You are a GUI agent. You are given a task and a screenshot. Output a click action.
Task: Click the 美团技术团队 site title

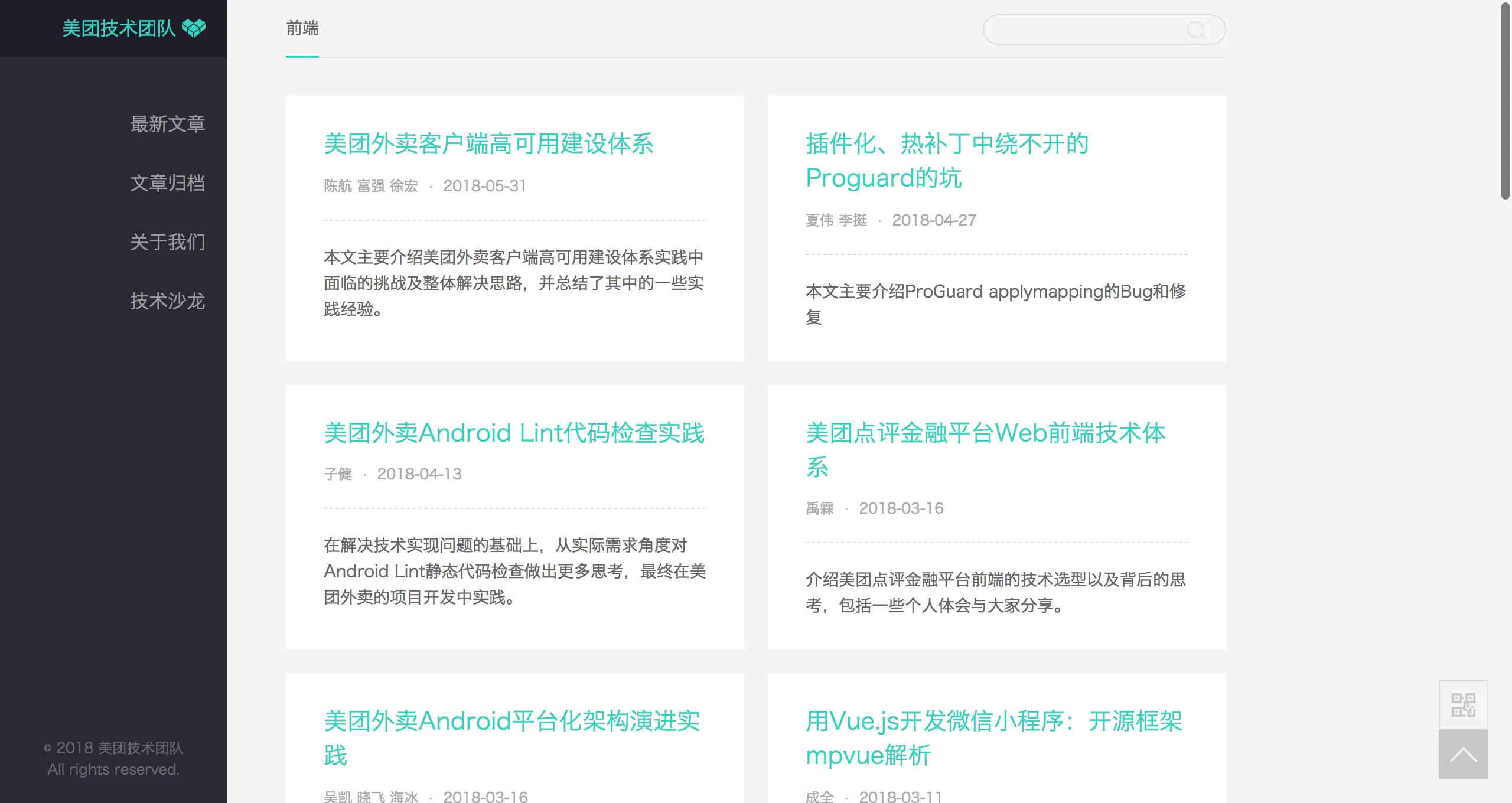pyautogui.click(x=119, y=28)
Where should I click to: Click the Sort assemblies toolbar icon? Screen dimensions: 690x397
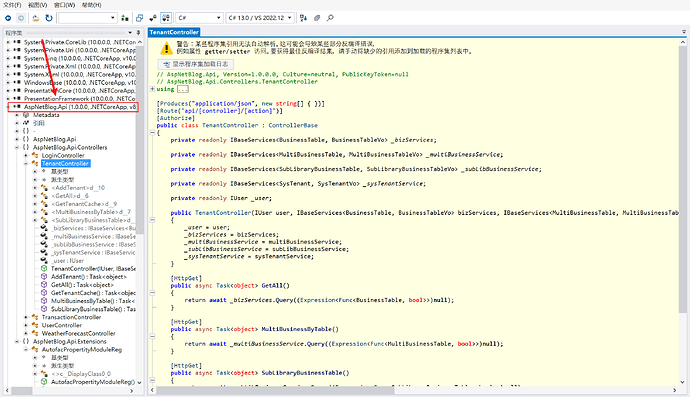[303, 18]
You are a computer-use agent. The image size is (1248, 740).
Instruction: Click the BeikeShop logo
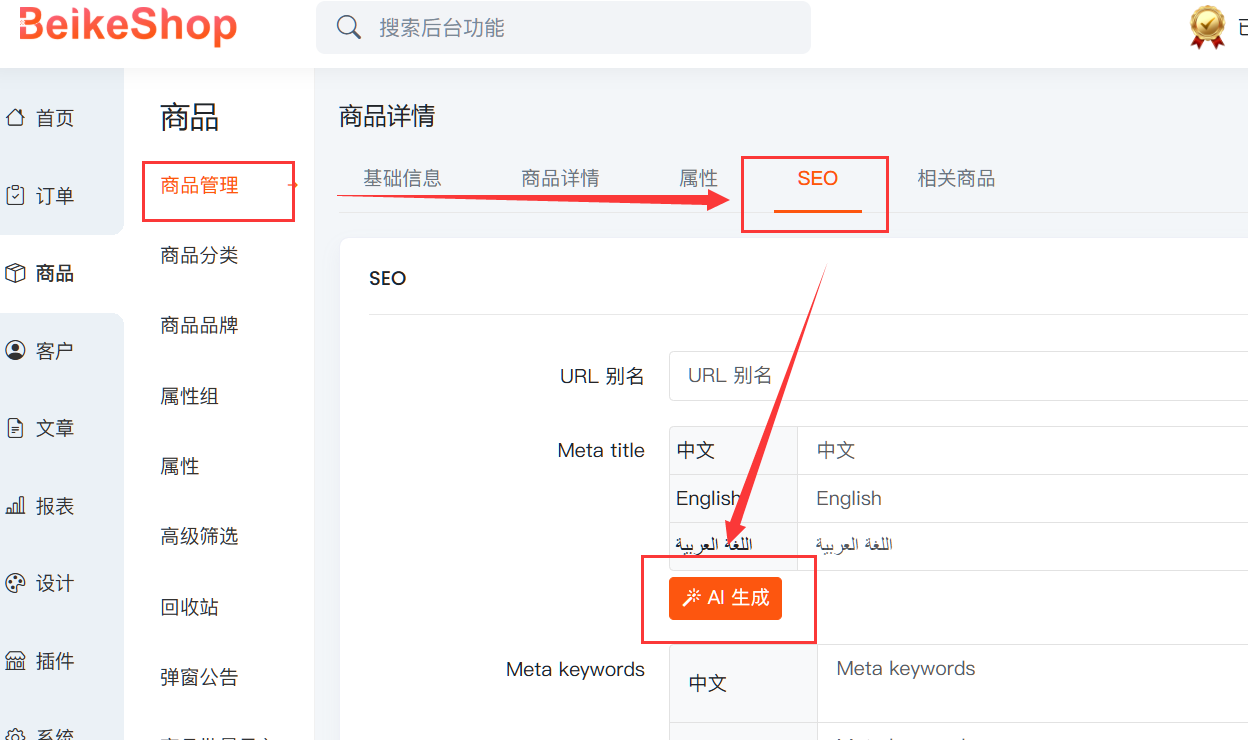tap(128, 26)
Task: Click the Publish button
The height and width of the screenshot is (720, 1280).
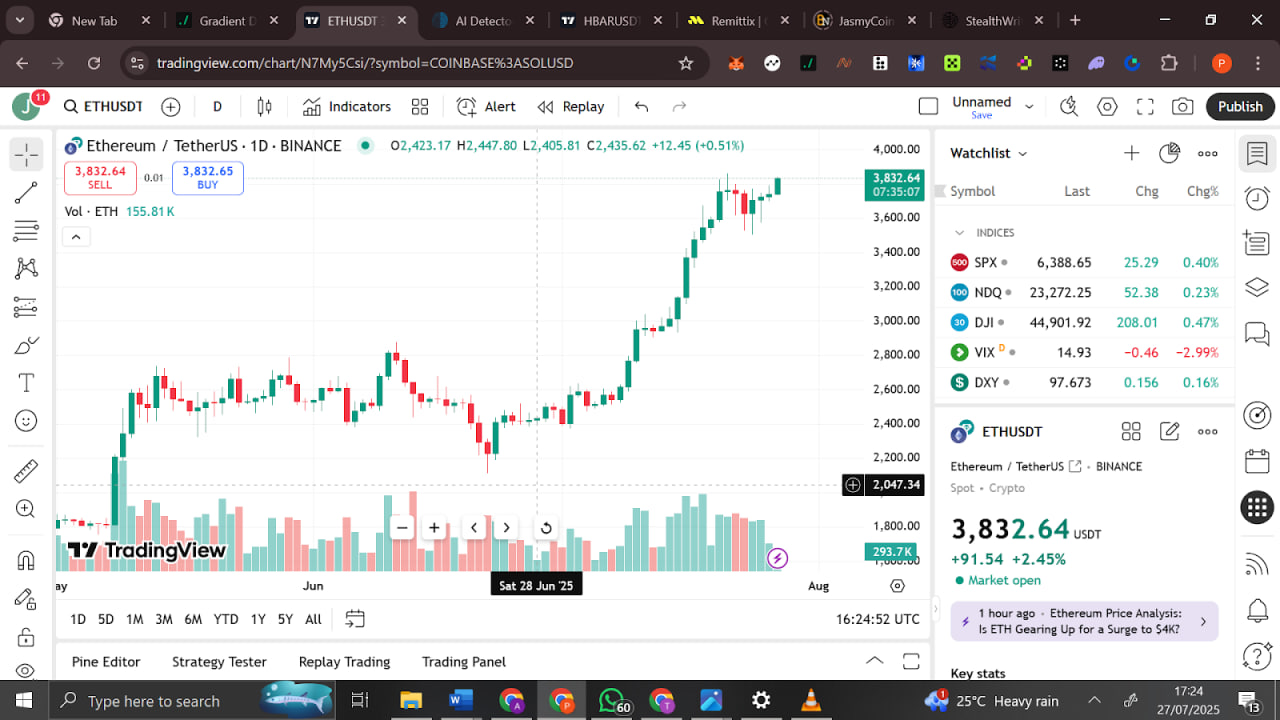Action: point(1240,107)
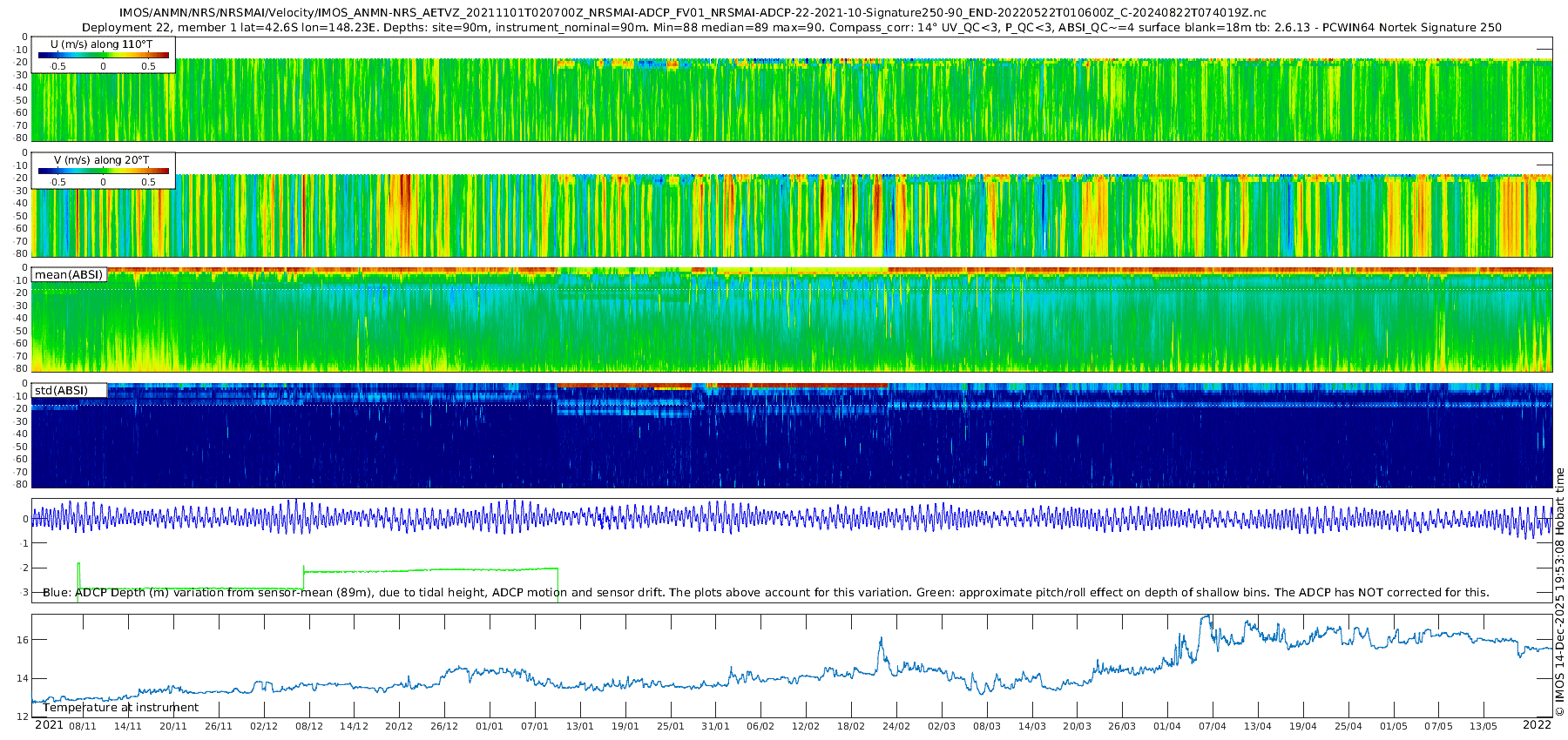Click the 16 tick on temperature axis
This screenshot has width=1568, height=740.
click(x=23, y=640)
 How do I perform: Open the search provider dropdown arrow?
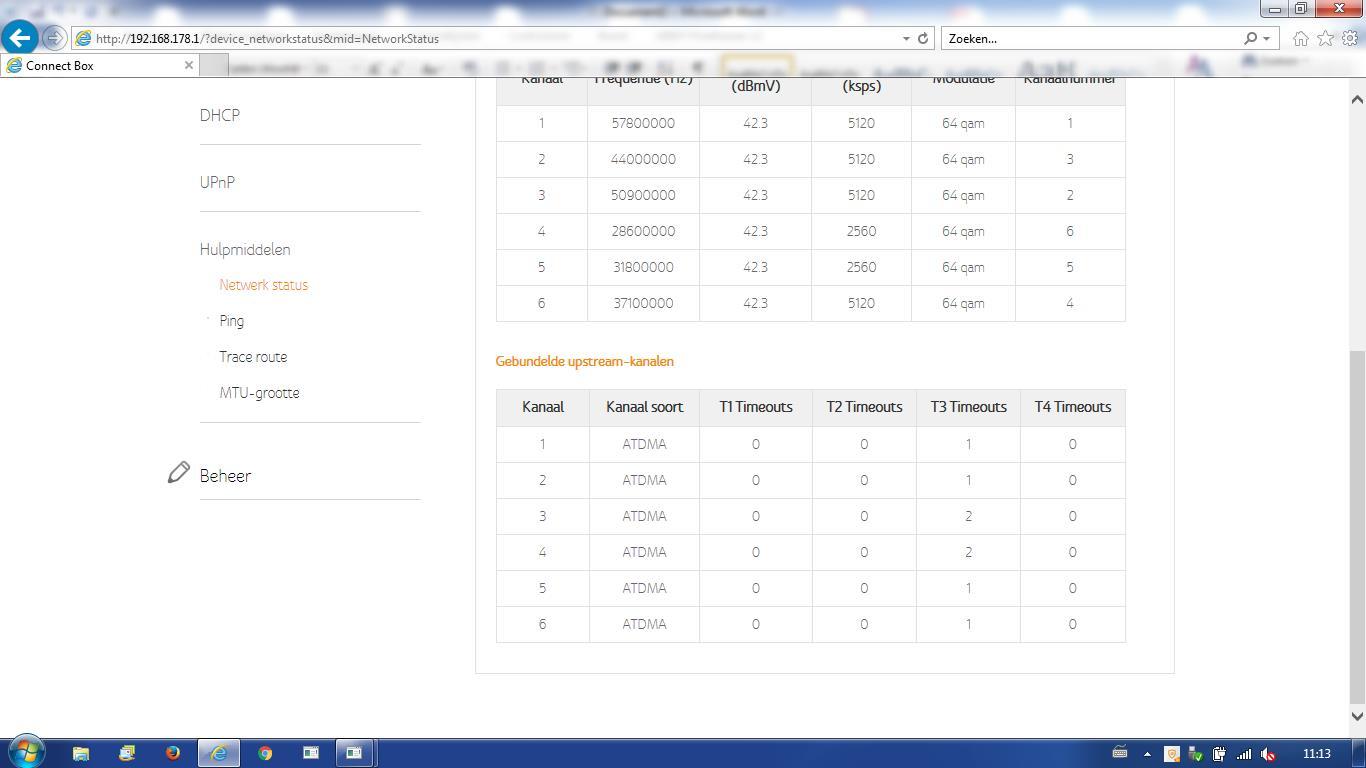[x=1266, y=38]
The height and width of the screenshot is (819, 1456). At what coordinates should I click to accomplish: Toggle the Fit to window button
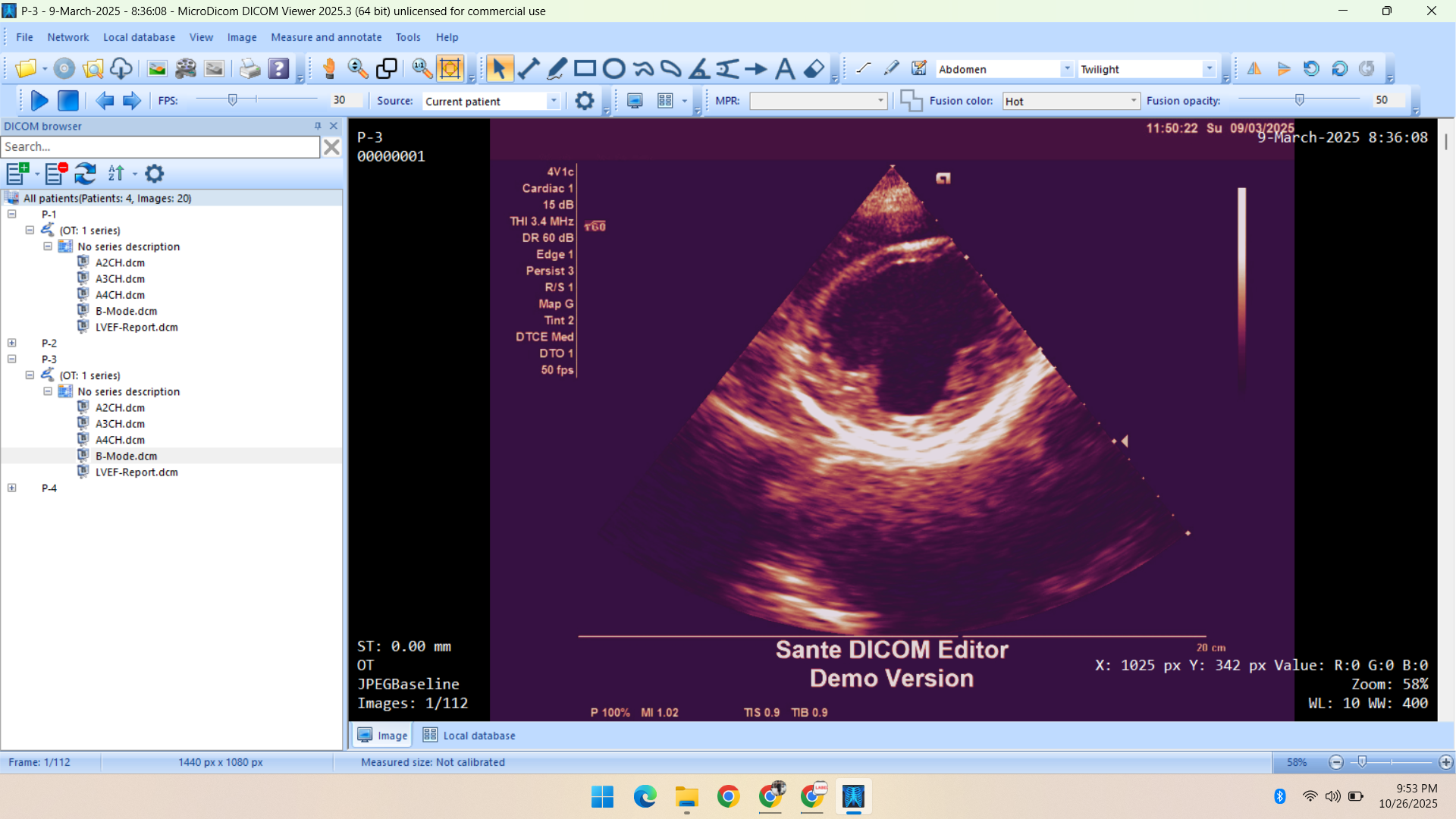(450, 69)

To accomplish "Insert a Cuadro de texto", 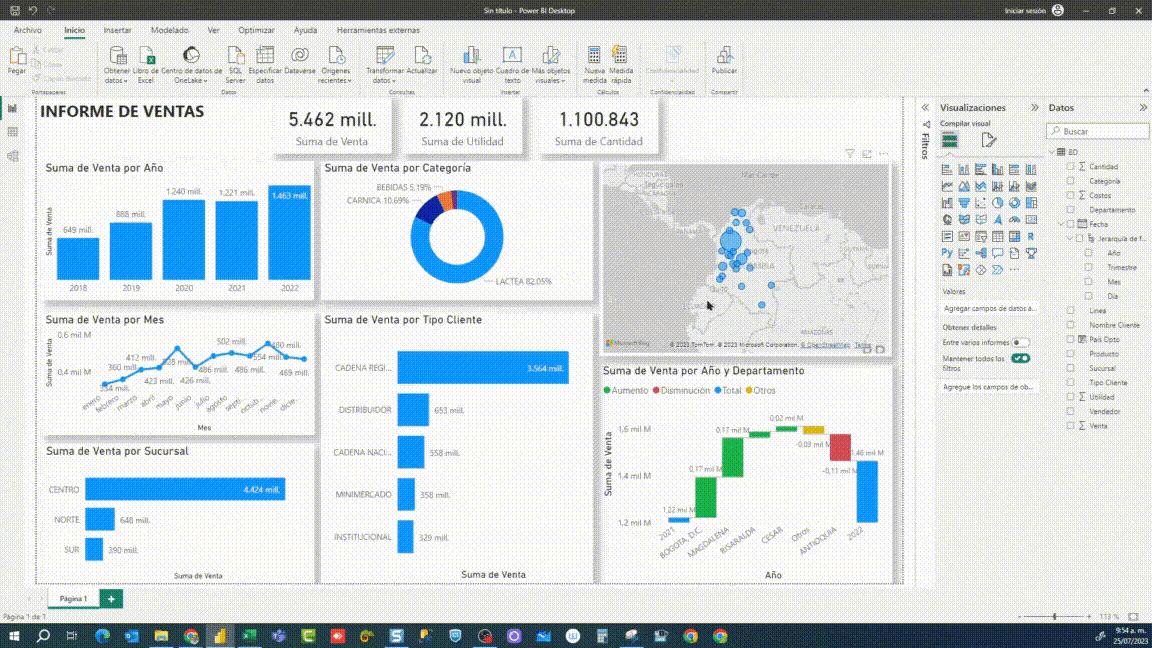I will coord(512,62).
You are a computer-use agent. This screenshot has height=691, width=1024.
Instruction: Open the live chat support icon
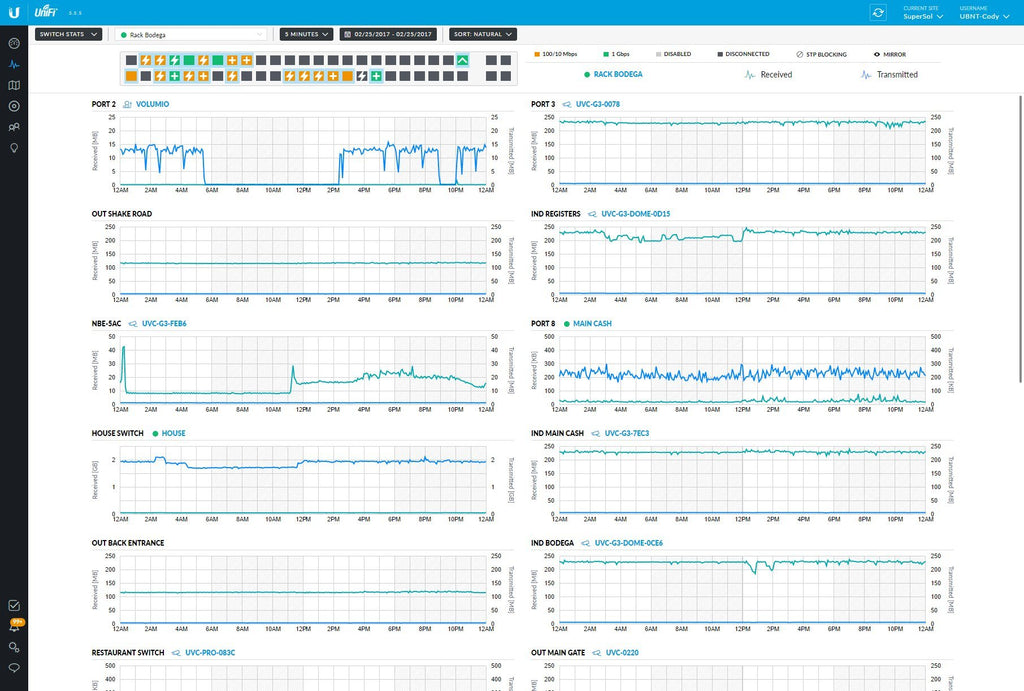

_ _ _ _ _

- [Task directions]: In the data, repeat the stretch from the line containing "You are a computer-use agent. The" through the line containing "tap(128, 26)", substituting "icon" for "logo" and leaving everything else unchanged. Return only those lines, and leave the pictures out.

- [Task response]:
You are a computer-use agent. The image size is (1248, 740).
Instruction: Click the BeikeShop icon
tap(128, 26)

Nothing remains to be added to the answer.